Serious infections in particular if requiring systemic antibiotic (antimicrobial, antifungal) or antiviral therapy, including known hepatitis B and/or C infection and HIV-infection.

Symptomatic central nervous system (CNS) metastasis or leptomeningeal carcinomatosis.

Known, uncontrolled hypersensitivity to the investigational drugs or their excipients.

Hypersensitivity to Nintedanib, peanut or soya, or to any of the excipients of Nintedanib.

Significant cardiovascular diseases, including uncontrolled hypertension, clinically relevant cardiac arrhythmia, unstable angina or myocardial infarction within 6 months prior to randomisation, congestive heart failure > NYHA (New York Heart Association) III, severe peripheral vascular disease, clinically significant pericardial effusion.

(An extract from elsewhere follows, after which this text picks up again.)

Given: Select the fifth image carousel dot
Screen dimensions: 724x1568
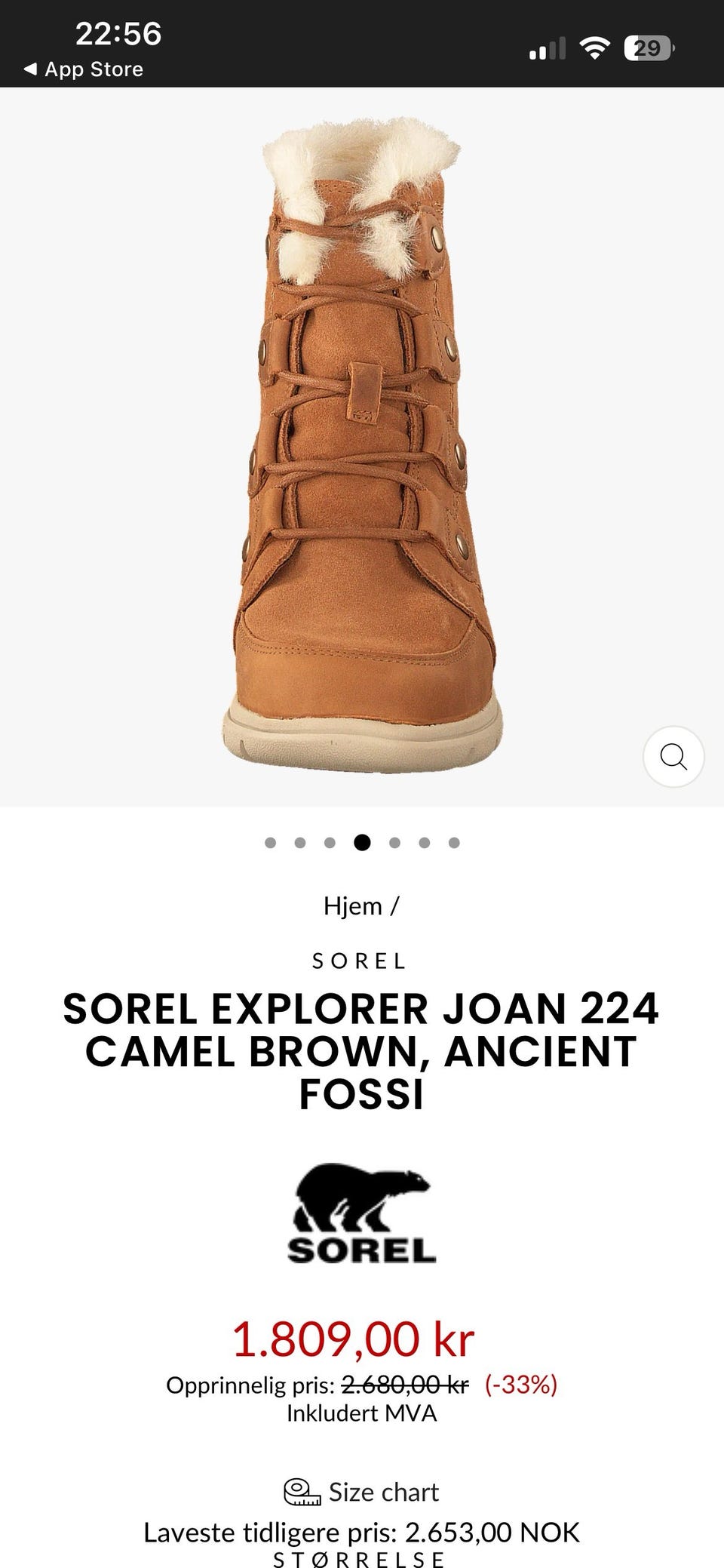Looking at the screenshot, I should (394, 843).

History of major thromboembolic event, such as pulmonary embolism or proximal deep vein thrombosis, unless on stable therapeutic anticoagulation

Known inherited predisposition to bleeding or thrombosis.

History of a cerebral vascular accident, transient ischemic attack or subarachnoid haemorrhage within the past 6 months.

History of clinically significant haemorrhage in the past 6 months.

Major injuries or surgery within the past 28 days prior to start of study treatment or planned surgery during the on-treatment study period.

Pregnancy or breastfeeding. Patients with preserved reproductive capacity must have a negative pregnancy test (β-HCG test in urine or serum) prior to commencing study treatment.

Patients with preserved reproductive capacity, unwilling to use a medically acceptable method of contraception (see section 5.7) for the duration of the trial and for 6 months afterwards.

Radiographic evidence of cavitating or necrotic tumours with invasion of adjacent major blood vessels.

Any psychological, familial, sociological or geographical consideration potentially hampering compliance with the study protocol and follow up schedule; those considerations should be discussed with the patient before registration in the trial.

Patients who have already received maximal lifetime dose of anthracycline or have experienced cardiac toxicity from an anthracycline should not receive doxorubicin or Paclitaxel Liposomal Doxorubicin (PLD).